CLOSE & SHUT
1. Close ve shut, çoğu kez aynı anlamdadır:
Open your mouth and close/shut your eyes. (Aç ağzını yum gözünü.)
I can’t close/shut the window. Can you help me? (Pencereyi kapatamıyorum. Bana yardım edebilir misin?)
The shop closes/shuts at five o’clock. (Mağaza saat beşte kapanıyor.)
Shut’ın kullanıldığı ancak close’un kullanılmadığı durumlar da vardır:
I shut the letters in my desk drawer and locked it. (Mektupları masanın çekmecesine kapatıp çekmeceyi kilitledim.) = I closed the letters … denmez.
She shut him out of the house. (Onu eve/içeri almadı.)
2. Close ve shut fiillerinin past participle’ları olan closed ve shut kelimeleri sıfat olarak kullanılırlar:
The post office is closed/shut on Saturday afternoon. (Postane, cumartesi öğleden sonra kapalıdır.)
Ancak shut, bir isimden önce kullanılmaz:
a closed door (kapalı kapı) = a shut door denmez.
closed eyes (kapalı gözler) = shut eyes denmez.
3. Close kelimesinin tercih edildiği yerler de vardır.
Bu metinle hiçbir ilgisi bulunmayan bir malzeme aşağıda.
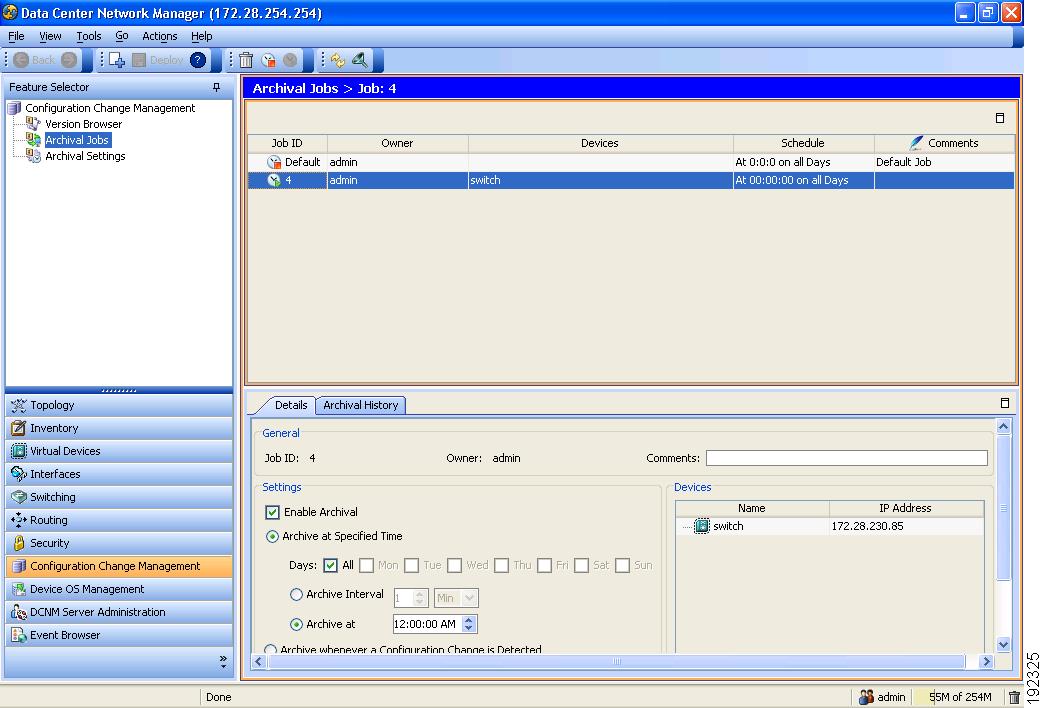Open the Device OS Management feature
The height and width of the screenshot is (708, 1044).
tap(87, 589)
Gece çiçeklerin kapanması gibi yavaş hareketler için close tercih edilir. Close, resmî dilde daha yaygındır:
He closed his eyes for the last time. (Gözlerini son kez kapattı.)
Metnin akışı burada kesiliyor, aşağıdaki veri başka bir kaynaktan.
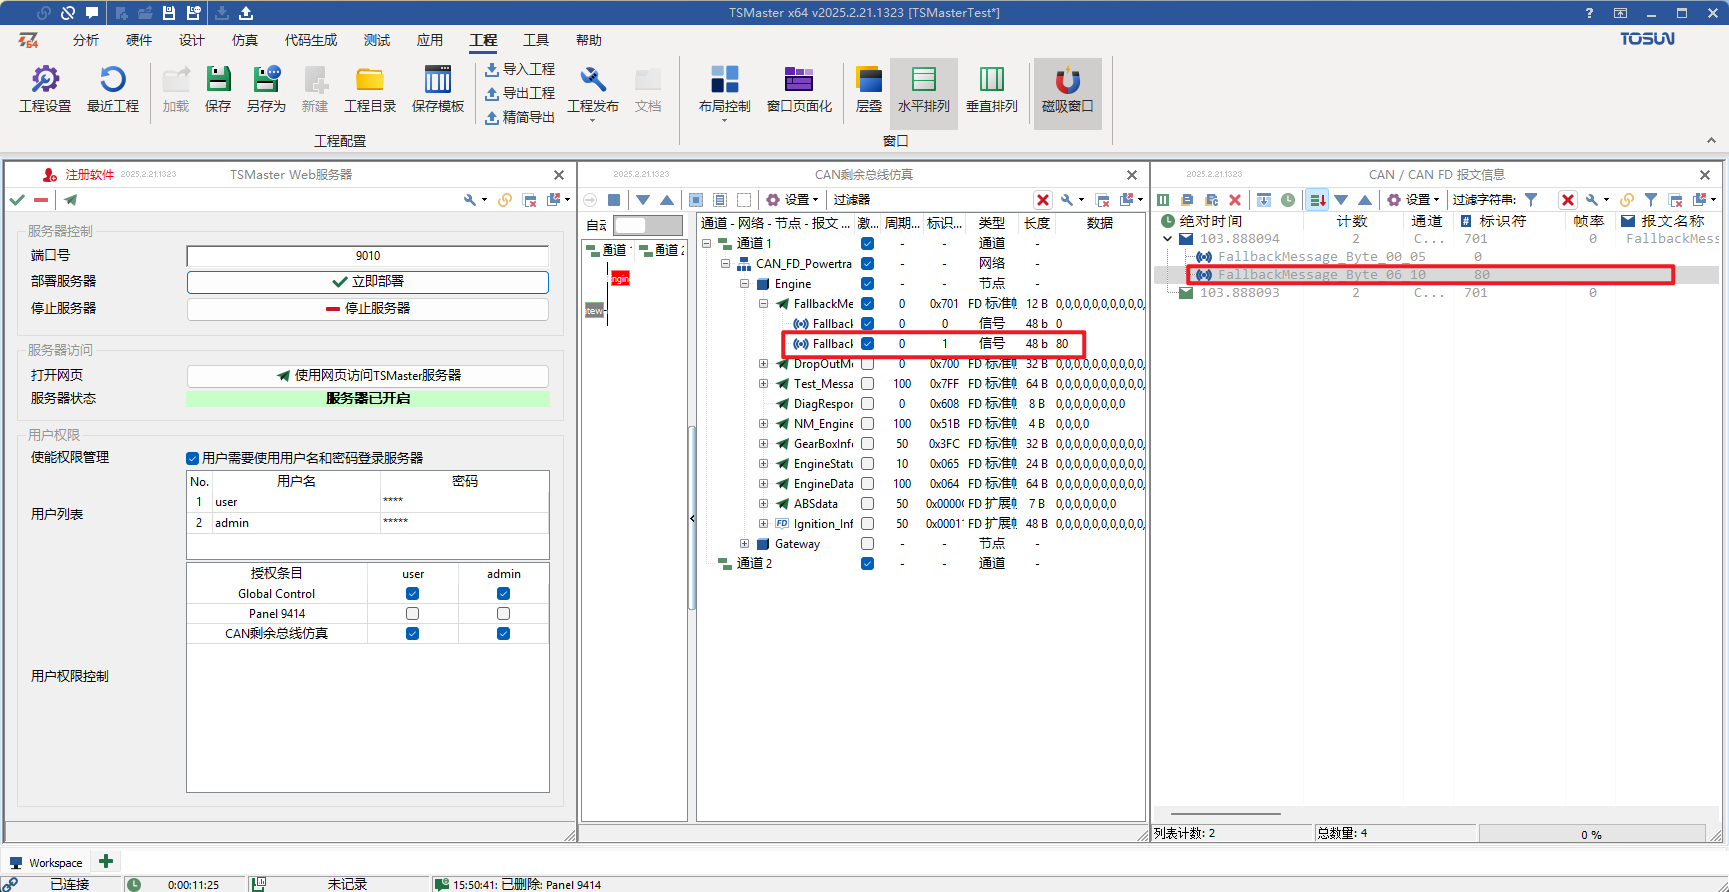Screen dimensions: 1729x892
Task: Open the 工程目录 folder icon
Action: click(370, 89)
Aşağıdaki cümleleri karşılaştıralım:
Close your mouth, please. (Ağzınızı kapatın lütfen.) = Diş hekimi hastasına söylüyor.
Shut your mouth! (Kapa çeneni!) = “Sessiz ol” demenin kaba biçimi.
Ayrıca, otoyollarını, demiryollarını, iletişim kanallarını, banka hesaplarını, toplantıları “kapatmak” ve mektuba “son vermek” anlamında close kullanılır.